AZAÑA, DE CARLOS ROJAS
Releer una vez más esta hermosa y
brillante novela, que fuera premiada en 1973 con el Premio Planeta,
probablemente en una de esas veces que el galardón otorgado lo merecía con
creces y estaba sabiamente justificado, es volver a repasar los últimos días
del insigne Azaña, quien ya no recuerda su nombre ni el del país que gobernó, magníficamente
recreados por este barcelonés doctor en Filosofía y Letras, con pasajes
relevantes del libro de Memorias y de la Velada de Benicarló del que fuera
Presidente de la Segunda República española, en el que su autor y narrador se
adentra ficticiamente en la personalidad de Azaña, con sus diatribas políticas
y, sobre todo, con su lucha entre la inmortalidad y la fe en el hombre, así
como su propia soberbia, fundada en su supremo conocimiento, cuando conversa
con el recién nombrado obispo de Tarbes y Lourdes, Monseñor Jean-Pierre Théas
que le visita en compañía de sor Ignace.

■ **Descripción del ejercicio**:
Contesta estas preguntas sobre la reseña de la novela Azaña y numera cada respuesta igual que su pregunta.
1. ¿En qué año y con qué premio fue galardonada la novela?
2. ¿Qué cargo ocupó Azaña según la reseña?
3. ¿Quién acompaña a Monseñor Jean-Pierre Théas cuando visita a Azaña?

■ **Material proporcionado**:
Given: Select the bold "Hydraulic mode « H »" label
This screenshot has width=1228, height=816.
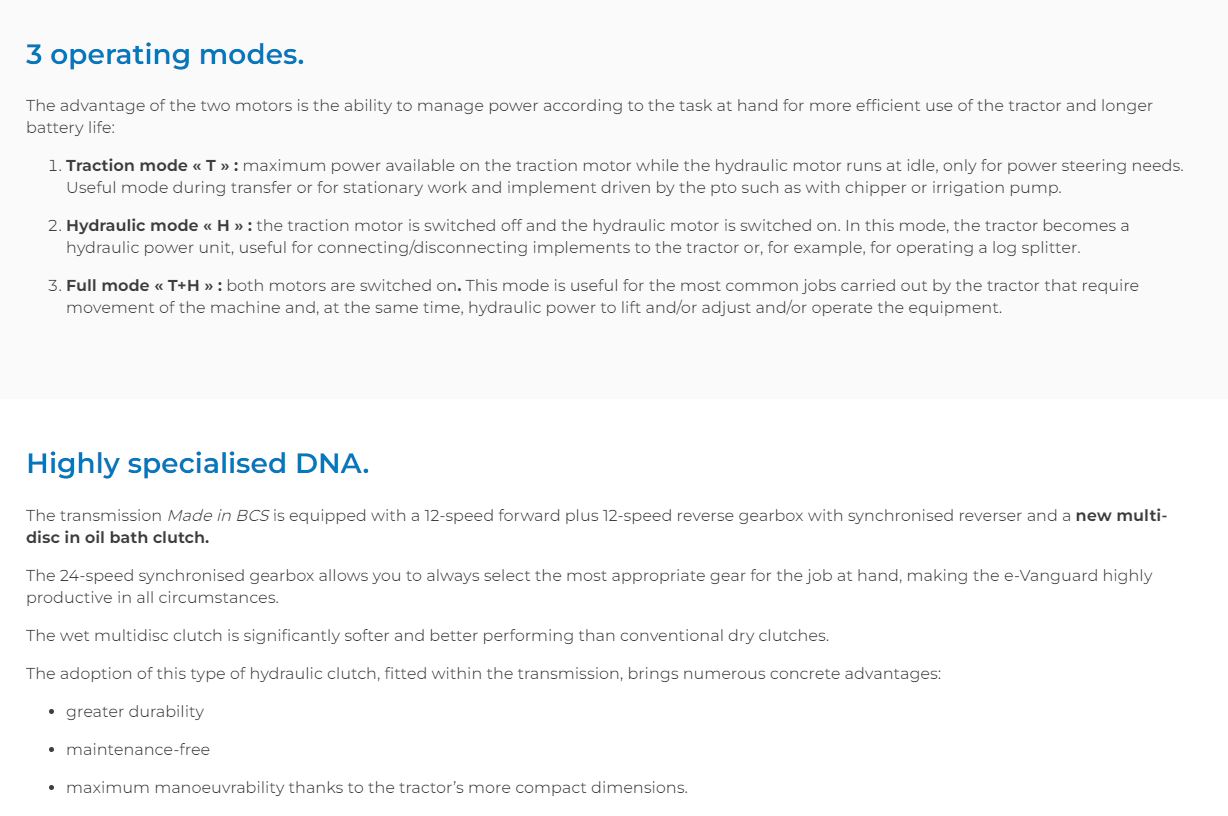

■ **Respuesta al problema**:
1. En 1973, con el Premio Planeta.
2. Fue Presidente de la Segunda República española.
3. Sor Ignace.